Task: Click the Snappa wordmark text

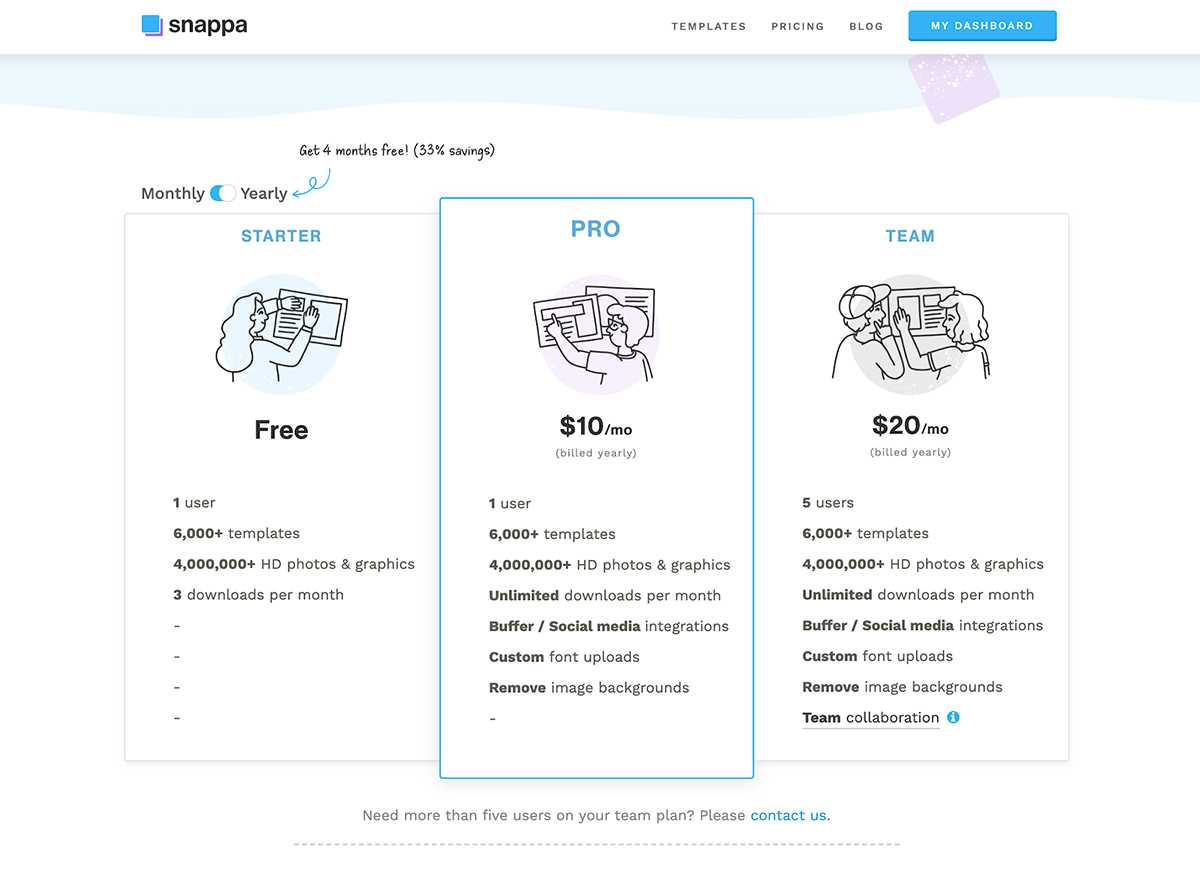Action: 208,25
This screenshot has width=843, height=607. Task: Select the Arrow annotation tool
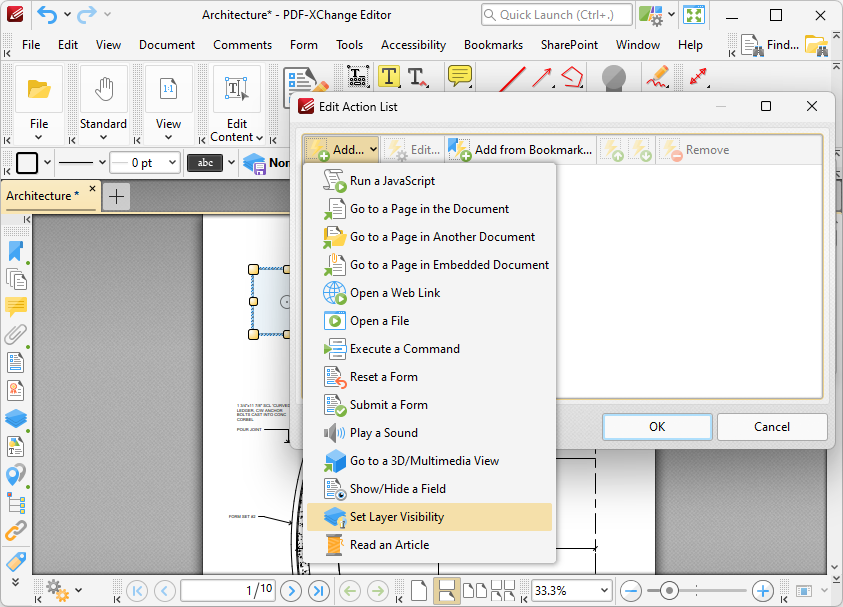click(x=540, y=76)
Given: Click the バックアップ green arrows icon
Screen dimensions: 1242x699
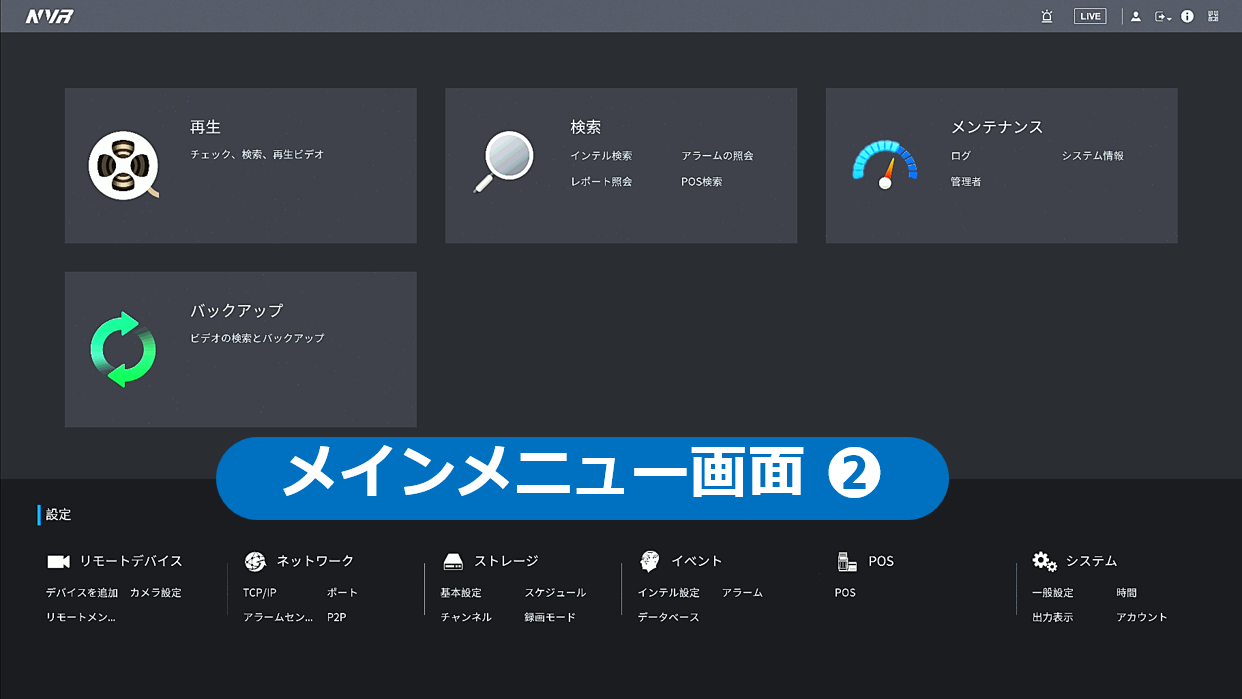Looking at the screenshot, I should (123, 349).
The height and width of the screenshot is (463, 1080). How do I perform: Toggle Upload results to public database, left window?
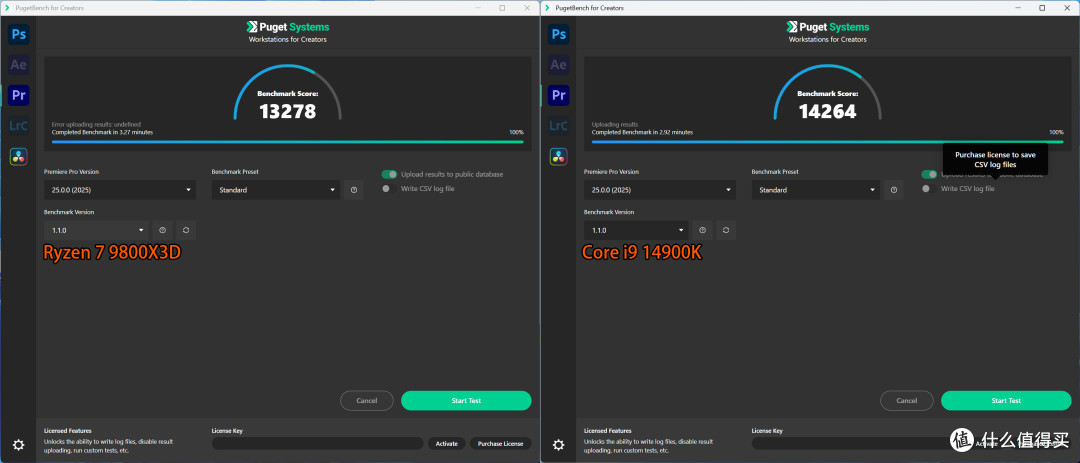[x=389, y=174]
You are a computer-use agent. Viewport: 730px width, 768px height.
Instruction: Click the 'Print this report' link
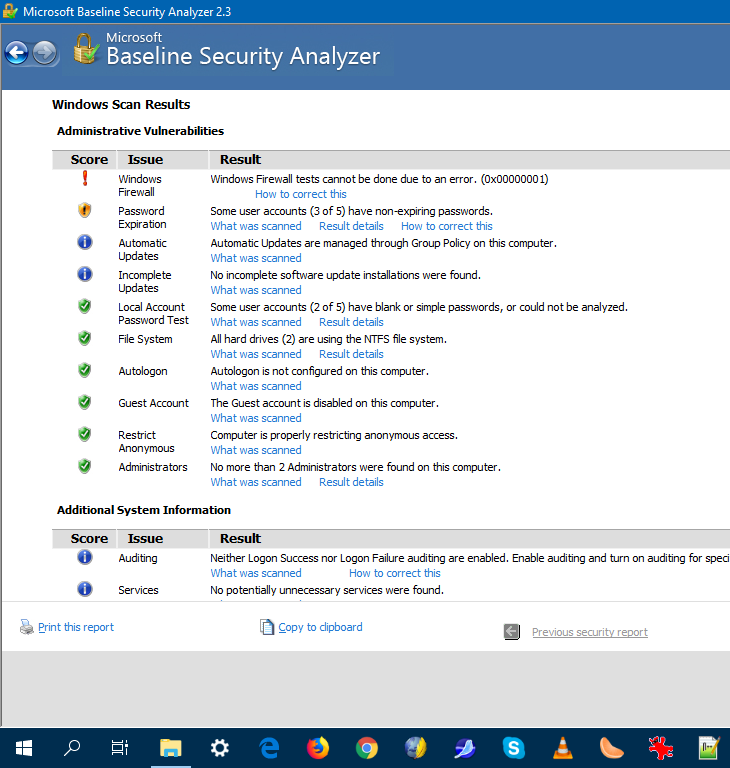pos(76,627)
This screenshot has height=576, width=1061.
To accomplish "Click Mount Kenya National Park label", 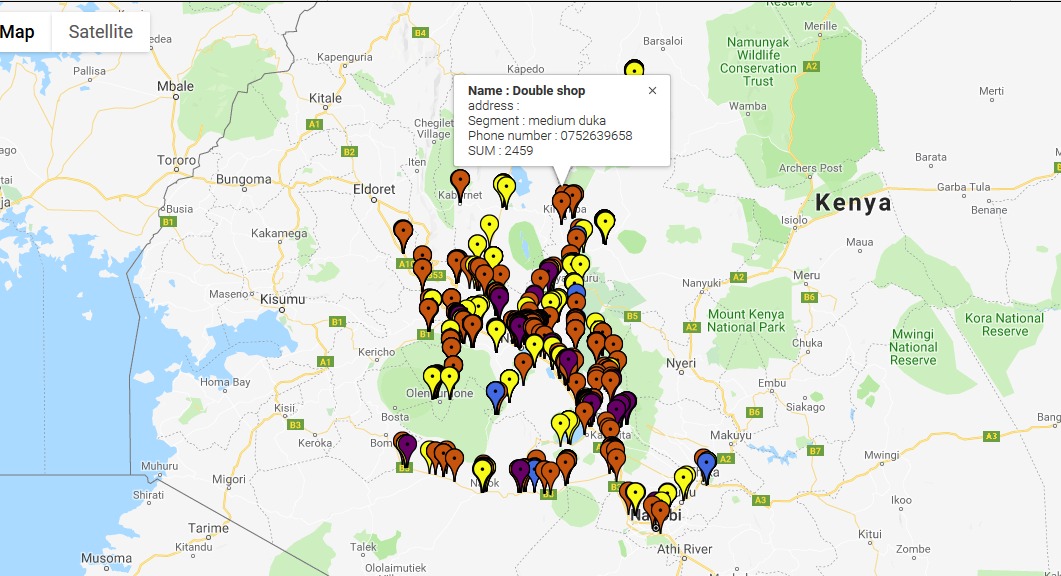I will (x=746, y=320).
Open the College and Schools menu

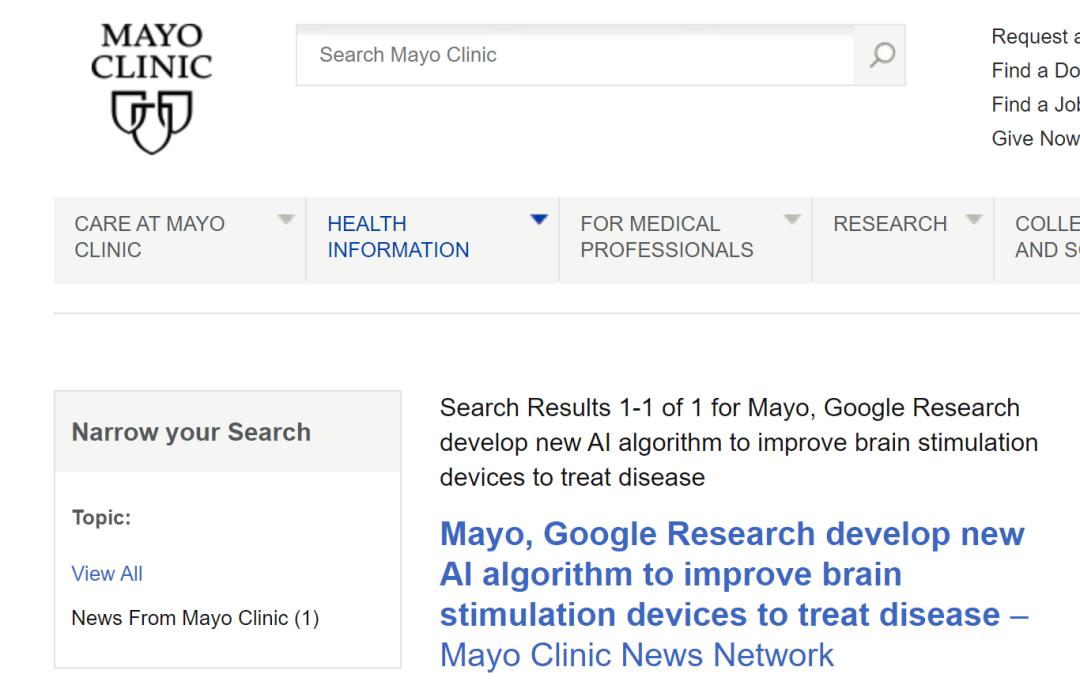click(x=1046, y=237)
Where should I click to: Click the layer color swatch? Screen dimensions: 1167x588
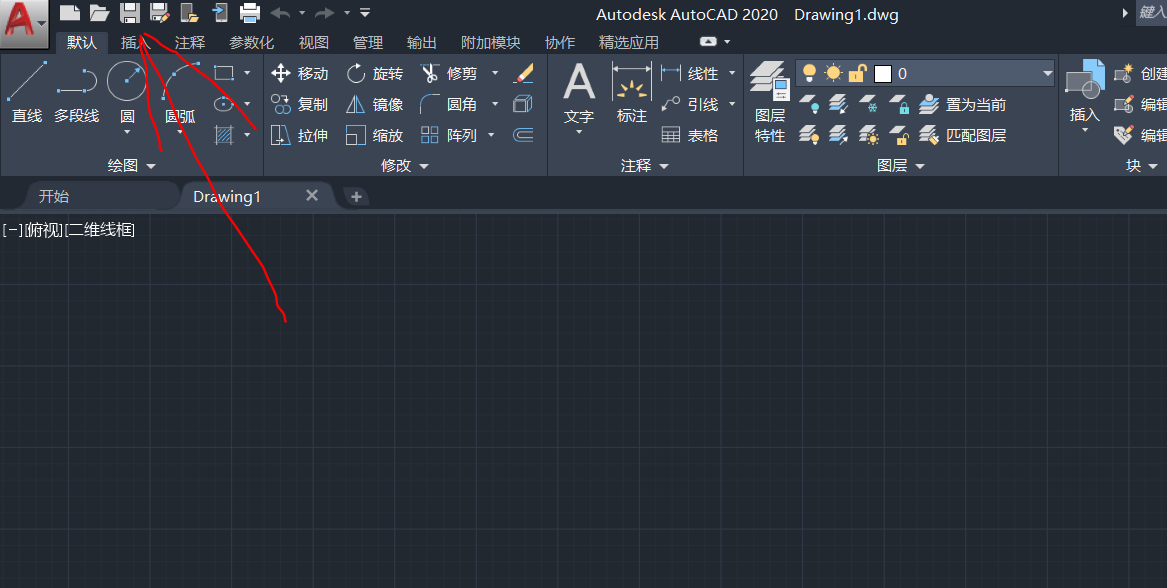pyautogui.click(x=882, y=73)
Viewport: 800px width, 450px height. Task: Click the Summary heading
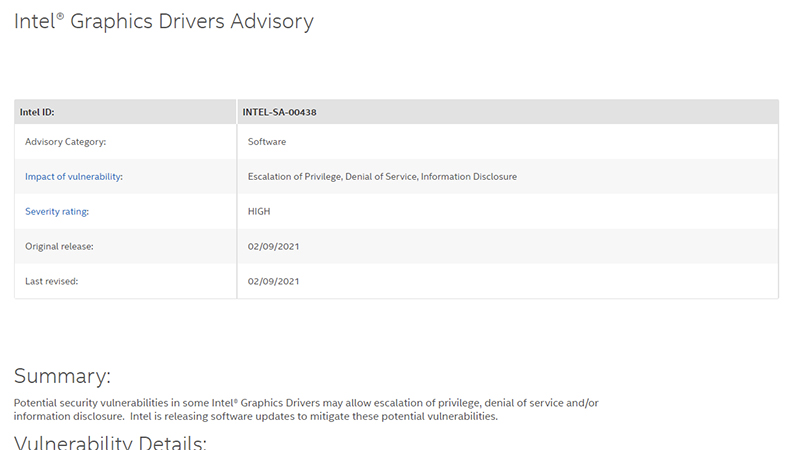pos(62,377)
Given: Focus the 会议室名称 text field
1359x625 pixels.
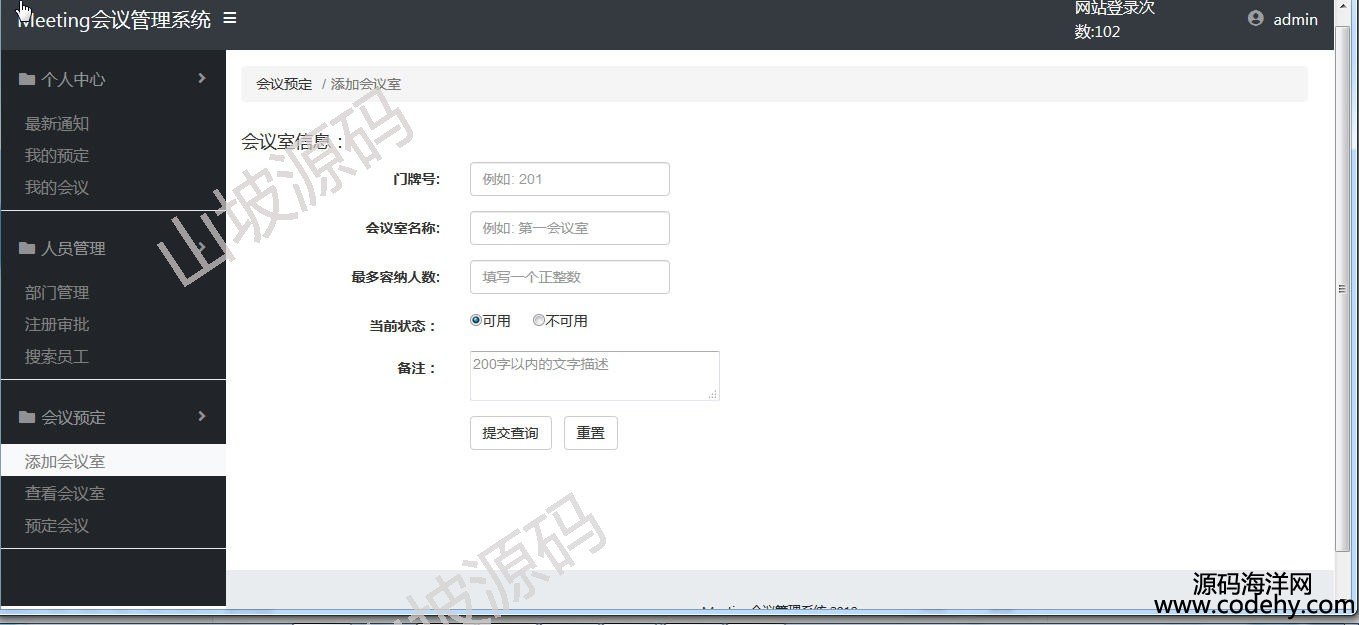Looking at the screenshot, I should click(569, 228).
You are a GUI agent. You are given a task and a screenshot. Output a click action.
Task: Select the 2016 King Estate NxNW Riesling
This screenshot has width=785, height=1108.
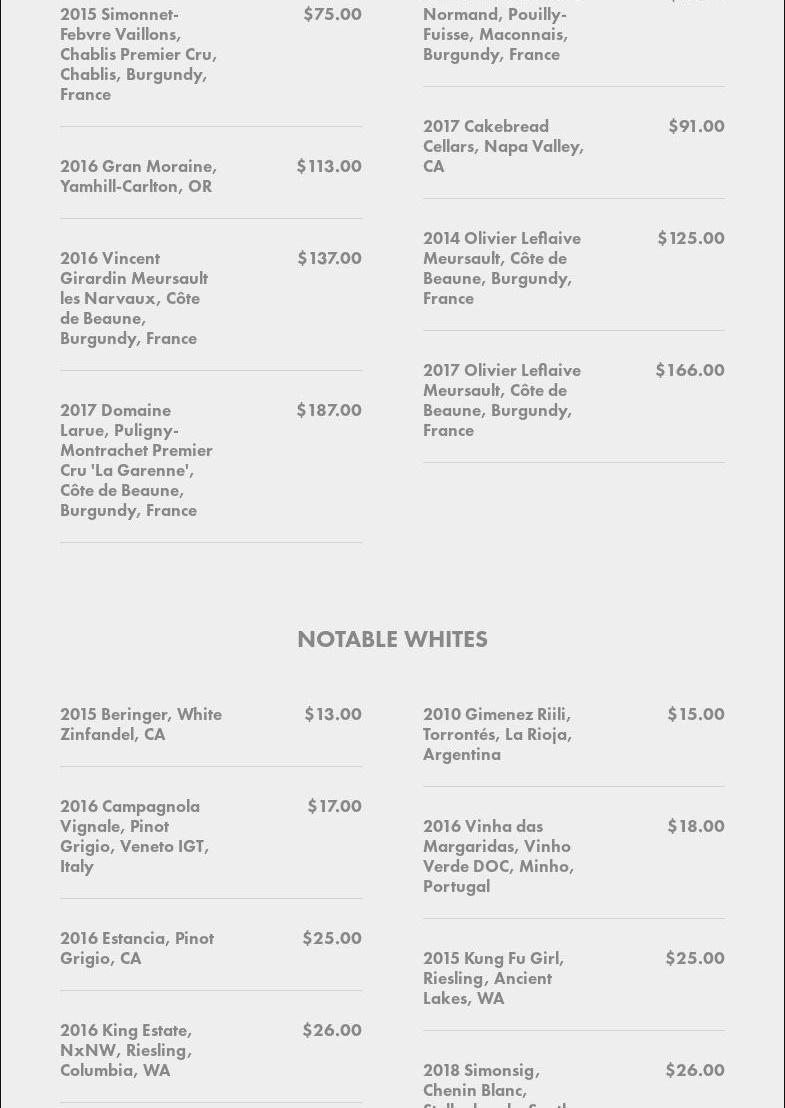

**Task to carry out:** Return each line of the entries that holds the string "agent".

**Your response:**
You are a computer-use agent. Viewport: 730px width, 768px height.
You are a GUI agent. You are given a task and a screenshot. Output a click action.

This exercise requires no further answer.